Segment Start: EXERCISE DATA
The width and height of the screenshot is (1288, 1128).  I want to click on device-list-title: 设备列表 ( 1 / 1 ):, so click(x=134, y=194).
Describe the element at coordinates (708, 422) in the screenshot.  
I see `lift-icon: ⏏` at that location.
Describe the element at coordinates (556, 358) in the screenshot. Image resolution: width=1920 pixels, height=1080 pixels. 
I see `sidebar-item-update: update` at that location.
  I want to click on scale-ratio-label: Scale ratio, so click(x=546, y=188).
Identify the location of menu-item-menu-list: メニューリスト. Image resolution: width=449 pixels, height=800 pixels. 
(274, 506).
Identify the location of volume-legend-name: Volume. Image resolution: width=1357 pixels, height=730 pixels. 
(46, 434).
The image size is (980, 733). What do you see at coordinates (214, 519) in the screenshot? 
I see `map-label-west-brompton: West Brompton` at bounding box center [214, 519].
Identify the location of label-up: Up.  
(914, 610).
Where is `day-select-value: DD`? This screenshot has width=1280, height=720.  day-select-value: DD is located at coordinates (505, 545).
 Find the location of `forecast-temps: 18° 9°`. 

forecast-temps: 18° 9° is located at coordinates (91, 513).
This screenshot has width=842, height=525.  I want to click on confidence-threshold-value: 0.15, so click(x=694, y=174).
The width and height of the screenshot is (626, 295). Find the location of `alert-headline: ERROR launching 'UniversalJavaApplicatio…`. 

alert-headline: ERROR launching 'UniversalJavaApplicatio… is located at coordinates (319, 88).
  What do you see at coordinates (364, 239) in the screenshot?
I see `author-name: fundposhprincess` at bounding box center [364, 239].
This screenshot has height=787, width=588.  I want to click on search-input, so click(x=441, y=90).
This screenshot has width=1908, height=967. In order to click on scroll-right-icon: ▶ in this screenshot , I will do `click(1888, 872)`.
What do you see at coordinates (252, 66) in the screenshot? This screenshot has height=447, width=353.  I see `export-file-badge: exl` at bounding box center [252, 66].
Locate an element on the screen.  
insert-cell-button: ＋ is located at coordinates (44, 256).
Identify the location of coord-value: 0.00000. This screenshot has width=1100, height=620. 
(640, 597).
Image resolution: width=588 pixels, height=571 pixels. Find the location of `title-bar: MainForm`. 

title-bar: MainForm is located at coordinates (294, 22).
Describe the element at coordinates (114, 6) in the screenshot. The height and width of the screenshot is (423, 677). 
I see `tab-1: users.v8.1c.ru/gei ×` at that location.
Segment End: EXERCISE DATA
Pull out every line of the material that contains the string "ERROR", matching uppercase and lowercase exactly.

The width and height of the screenshot is (626, 295). Find the location of `alert-headline: ERROR launching 'UniversalJavaApplicatio…`. 
alert-headline: ERROR launching 'UniversalJavaApplicatio… is located at coordinates (319, 88).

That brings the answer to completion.